6 - Worst of all, Nikon consolidated all the sound options into a single setting called "Silent Photography".
So, if you want to turn off the *inane* "beep beep boop beep" sounds some sound flunkie picked for "this means autofocus is complete", you also have to turn off the physical shutter, and if you want the classic, Nikon shutter sound, you have to listen to all the little fake electronic sounds of pressing buttons and things. Absolutely no thought was given to the fact that a) artificial sounds and real sounds are not the same thing, b) some people want one kind of sound or another, or even (goodness no!) to turn on and off *specific* sounds (as was the case on the V1), but most egregiously c), the fact that the "Nikon shutter" is a marketing point, something they should embrace, considering the J doesn't even *have* a physical shutter. In the movie "The Dilemma", the main characters are getting a huge contract from a car company to put the muscle-car sound and feel *back in* to their electric sports car; Nikon has just removed that asset on purpose, for nothing.

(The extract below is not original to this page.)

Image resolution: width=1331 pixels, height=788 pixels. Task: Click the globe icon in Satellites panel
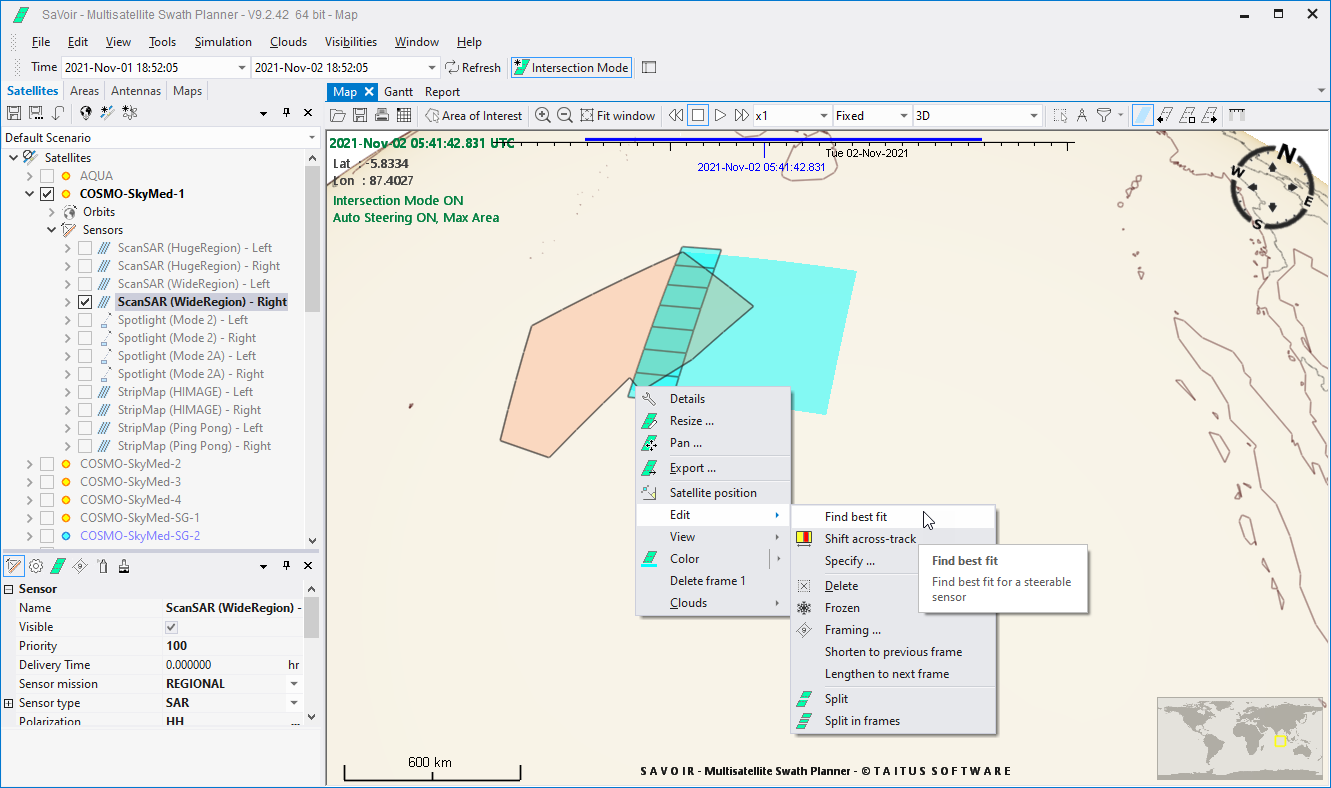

I waited anxiously for months for the V2, because the V1 is so surprisingly good and once battle-tested just needed a few tweaks. Instead, we get a completely new camera which - while it did improve on many points - unfortunately broke things which were excellent before being "fixed".
July 31, 2013
Expensive Toy no match for true DSLR
If these cameras were much less in price I could see some niche for them, however there no match for a comparable real DLSR with a image sensor more than double the size and much better quality photo especially in low light. The ISO topping off at 6400 is just not enough for 800 bucks. Id wait to see if these new mirrorless types make it past the holidays and keep there high pricing before investing in a exclusive venture such as this versus Canon, Nikon and Sony DSLR cameras that have much more to offer for the price.